In 1839–1840 Oakden was Second Clerk in the Treasury, under his uncle Osmond Gilles. In February 1839 Oakden was part of a syndicate of six, led by William Finke (First Treasury Clerk), and including Osmond Gilles, which won the right to purchase the original town of Glenelg at £1 per acre, though Oakden failed to turn this to maximum financial advantage.

==Kadlunga, South Australia==
In 1839 Osmond Gilles was part of a syndicate of nine investors that established the Hutt River Special Survey in the Clare Valley. As a result, around 1841 Oakden relinquished town life to take up managing sheep grazing properties in that locality. Among these was Kadlunga (also spelt Cadlunga, Tadlunga and Katalunga in earliest times), held under an occupation licence by James Stein. Kadlunga, beside Mount Horrocks and near Mintaro, was in later decades a premium sheep stud owned by Sir Samuel Way. During Oakden's time in the Clare Valley Mount Oakden (altitude 568 m) at nearby Penwortham was named for him. He was a close associate of neighbouring pastoralist John Ainsworth Horrocks, whose brother Arthur Horrocks resided with Oakden at Kadlunga from 1846 until his marriage in 1850, at which Oakden was groomsman. In 1846 Oakden had leased Kadlunga from Stein, who in 1848 became insolvent. Oakden then managed it until 1850.

==Oakden Hills, South Australia==
In 1851, seeking fresh pastoralism opportunities on his own account, Oakden struck out into the remote and unexplored north of South Australia in partnership with Henry Stephen Hulkes (1812–1884), grandson of British M.P. James Hulkes. Oakden aimed for the same distant hills which the ill-fated Horrocks expedition never reached. This, the first expedition up the western side of Lake Torrens, indicated a route northwards beyond the perceived barrier of the mysterious 'Horse-Shoe Lake' and gave an impetus for further explorations. The pair came by the Oakden Hills and Hulkes Hills, geographical features in the Woomera region that were named after them in 1858 by the Babbage expedition. The highest peak of the Oakden Hills is named Mount Oakden. They established a pastoral farming run nearby, but gave this up in 1852 when Hulkes was enticed to the Bendigo gold rush. Additionally, they came under increased threat of attack on this frontier from local Aboriginals. When Oakden had broken up his station in March 1852, and was leaving the district, his party was sleeping under a bullock dray when they were disturbed by a number of Aboriginals approaching in the night. One of his party fired a shot amongst them, causing them to disperse, evidently without injury. Through association, Oakden Hills Station, 170 kilometres north of Port Augusta, between Lake Gairdner and Lake Torrens, today bears Oakden's name.
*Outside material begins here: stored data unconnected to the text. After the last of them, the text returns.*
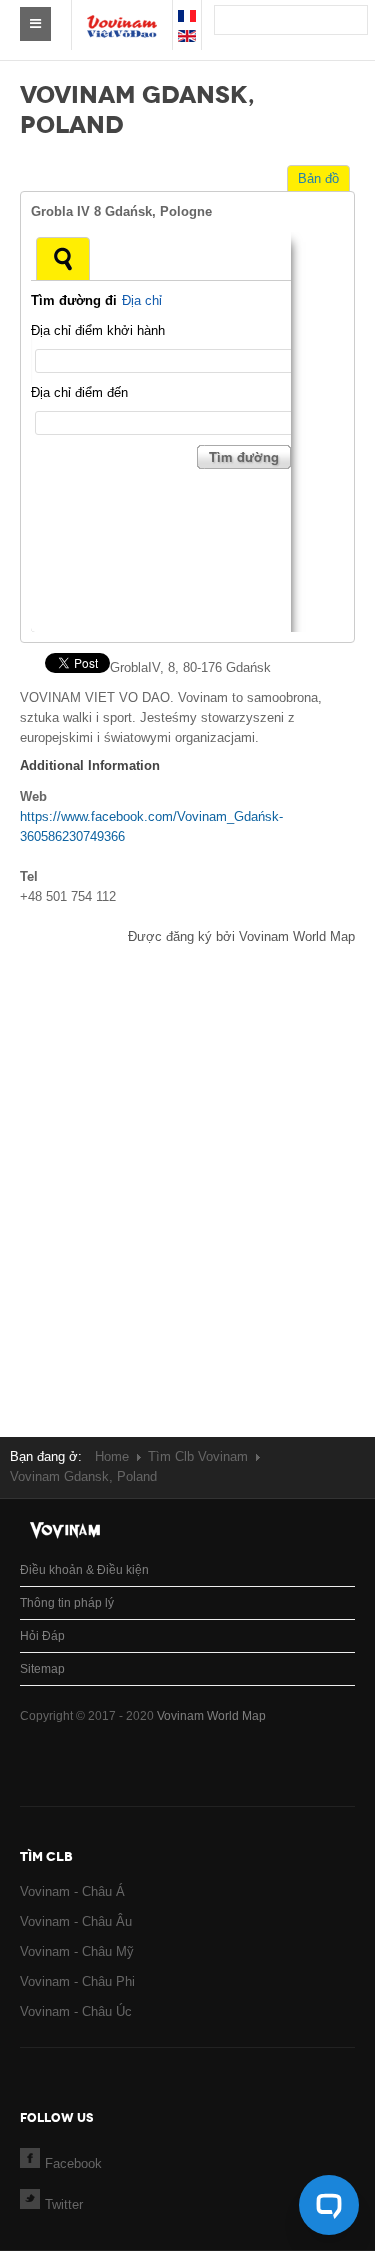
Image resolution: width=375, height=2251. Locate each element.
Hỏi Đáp (42, 1636)
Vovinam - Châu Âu (76, 1921)
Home (112, 1456)
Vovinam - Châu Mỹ (77, 1951)
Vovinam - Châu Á (72, 1891)
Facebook (73, 2163)
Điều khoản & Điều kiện (84, 1570)
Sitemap (42, 1669)
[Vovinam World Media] (122, 16)
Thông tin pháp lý (67, 1603)
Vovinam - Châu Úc (76, 2011)
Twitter (64, 2204)
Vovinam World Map (211, 1716)
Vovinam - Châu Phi (77, 1981)
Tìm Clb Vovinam (198, 1456)
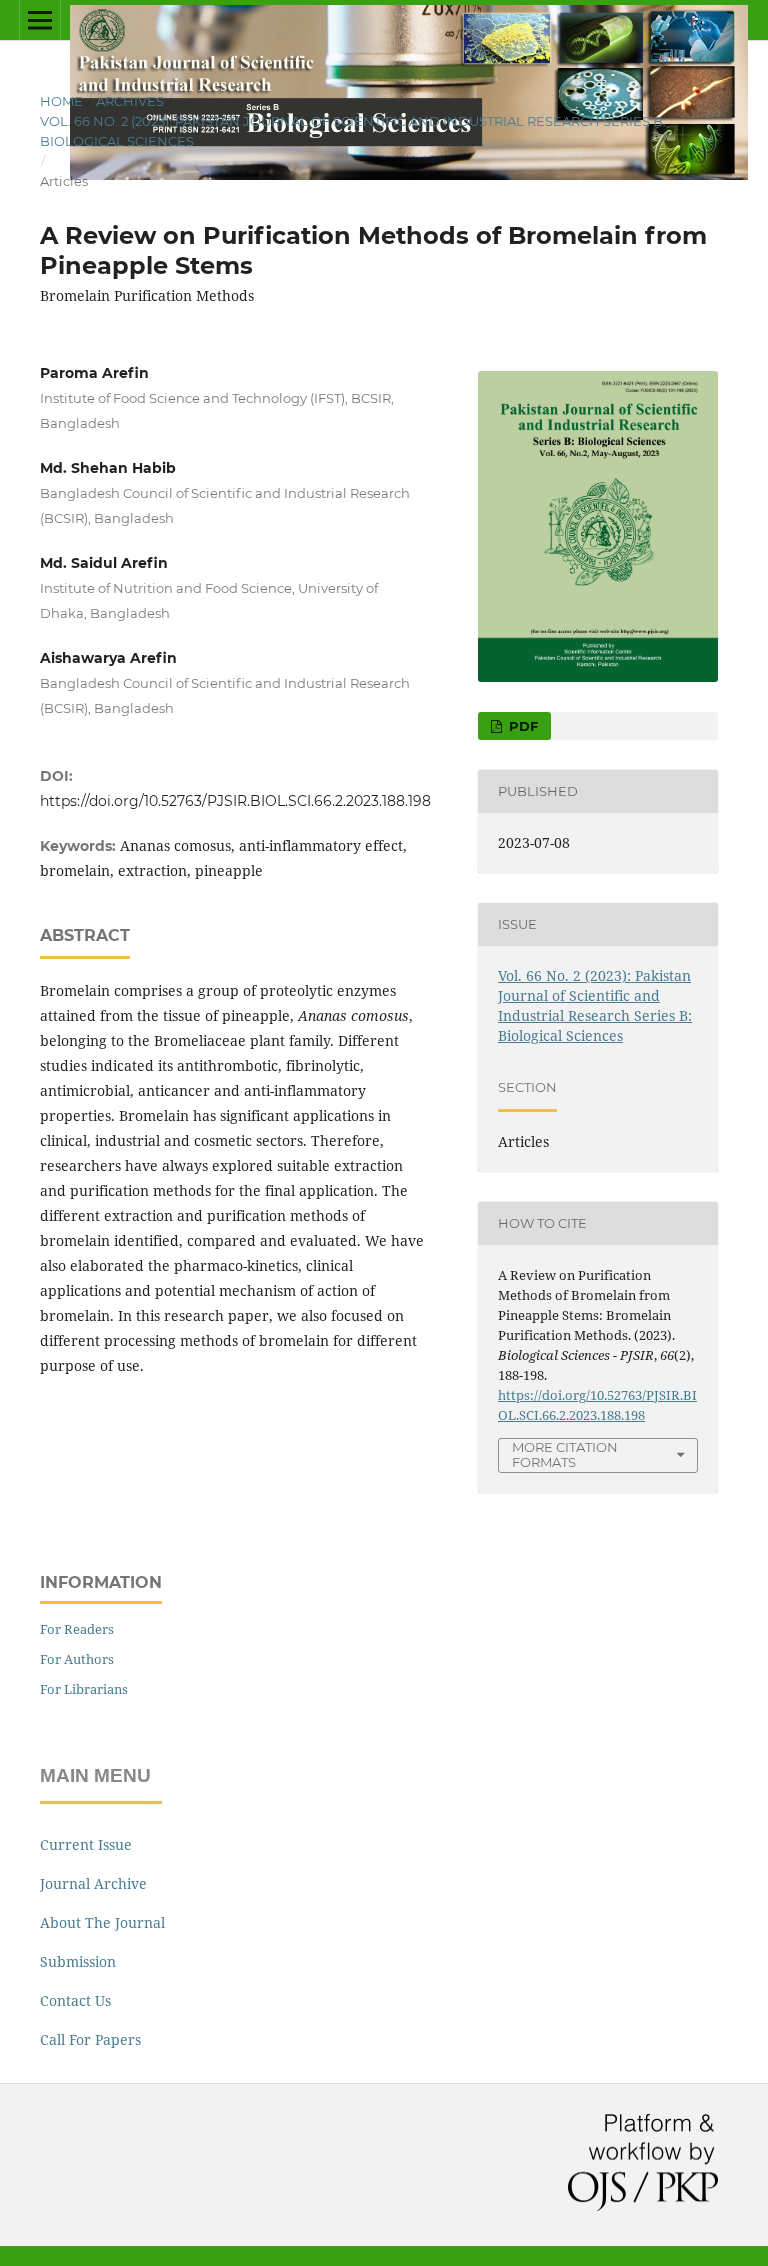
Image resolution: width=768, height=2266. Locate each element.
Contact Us (75, 2000)
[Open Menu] (40, 20)
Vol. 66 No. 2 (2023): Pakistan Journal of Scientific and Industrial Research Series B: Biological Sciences (353, 131)
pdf (521, 726)
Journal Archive (93, 1883)
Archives (130, 101)
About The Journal (102, 1922)
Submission (78, 1961)
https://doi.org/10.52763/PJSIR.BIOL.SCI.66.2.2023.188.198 (235, 801)
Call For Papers (90, 2039)
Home (61, 101)
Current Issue (86, 1844)
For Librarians (84, 1689)
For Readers (77, 1629)
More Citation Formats (565, 1454)
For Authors (77, 1659)
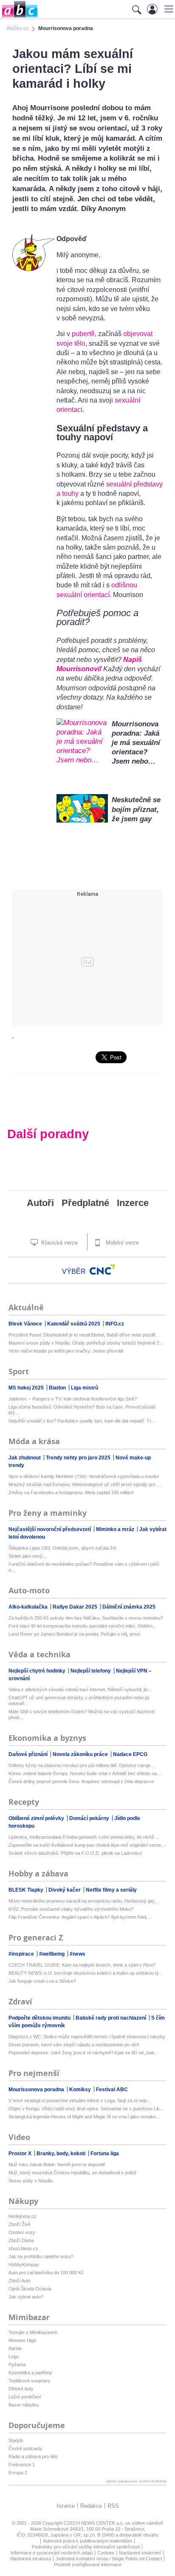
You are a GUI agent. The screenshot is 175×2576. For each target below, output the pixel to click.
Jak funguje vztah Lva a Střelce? (42, 1981)
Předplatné (85, 1203)
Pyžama (16, 2364)
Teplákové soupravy (29, 2380)
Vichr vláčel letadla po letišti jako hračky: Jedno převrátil (65, 1350)
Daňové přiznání (28, 1754)
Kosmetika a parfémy (30, 2372)
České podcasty (25, 2448)
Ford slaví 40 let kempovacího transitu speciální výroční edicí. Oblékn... (82, 1625)
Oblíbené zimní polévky (36, 1818)
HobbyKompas (23, 2264)
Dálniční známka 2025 (128, 1607)
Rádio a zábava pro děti (32, 2456)
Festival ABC (112, 2089)
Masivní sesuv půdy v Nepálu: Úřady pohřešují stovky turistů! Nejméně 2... (85, 1342)
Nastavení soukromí (140, 2552)
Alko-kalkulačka (28, 1607)
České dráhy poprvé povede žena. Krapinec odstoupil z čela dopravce (81, 1781)
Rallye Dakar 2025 (76, 1607)
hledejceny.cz (22, 2216)
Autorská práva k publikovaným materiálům (87, 2540)
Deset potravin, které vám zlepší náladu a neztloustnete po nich (73, 2044)
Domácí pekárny (89, 1818)
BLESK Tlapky (26, 1890)
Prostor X (20, 2153)
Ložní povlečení (24, 2396)
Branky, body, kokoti (62, 2153)
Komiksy (80, 2089)
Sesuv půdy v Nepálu (30, 2180)
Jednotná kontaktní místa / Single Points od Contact (109, 2558)
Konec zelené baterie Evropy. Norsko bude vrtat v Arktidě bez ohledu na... (84, 1773)
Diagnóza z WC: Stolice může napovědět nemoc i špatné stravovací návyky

==Acheron Bank Station, New Zealand==
Returning to the Clare Valley, Oakden became associated with William Robinson, of Hill River Station. In 1854 he was deputed by Robinson to go to New Zealand with a view to selecting pastoralism land. This accomplished, he returned to South Australia to wind up his affairs and returned to New Zealand in 1855. He then purchased Acheron Bank Station near Lake Coleridge in the Canterbury region, which he successfully developed and held until 1877, when he sold up to enjoy an affluent retirement at Riccarton. Mount Oakden in the Mid-Canterbury Ranges bears his name. From the late 1860s he was a committee member of the Canterbury branch of the Acclimatisation Society, being active in the introduction to New Zealand of trout and Chinook salmon, among other non-native fauna. Oakden visited family in England 1878–1882. He died at his Riccarton home on 31 March 1884, aged 66, of a liver complaint.

An affable character, Oakden is reputed to have constantly dressed like a gamekeeper, and looked like one. Always keen on sporting pursuits, particularly the turf and the Hunt Club, he rarely engaged in public life and he never married. Some of his personal papers are held by the Canterbury Museum. Oakden holds the distinction of having three peaks named after him, yet there is no record that he ever ascended any of them.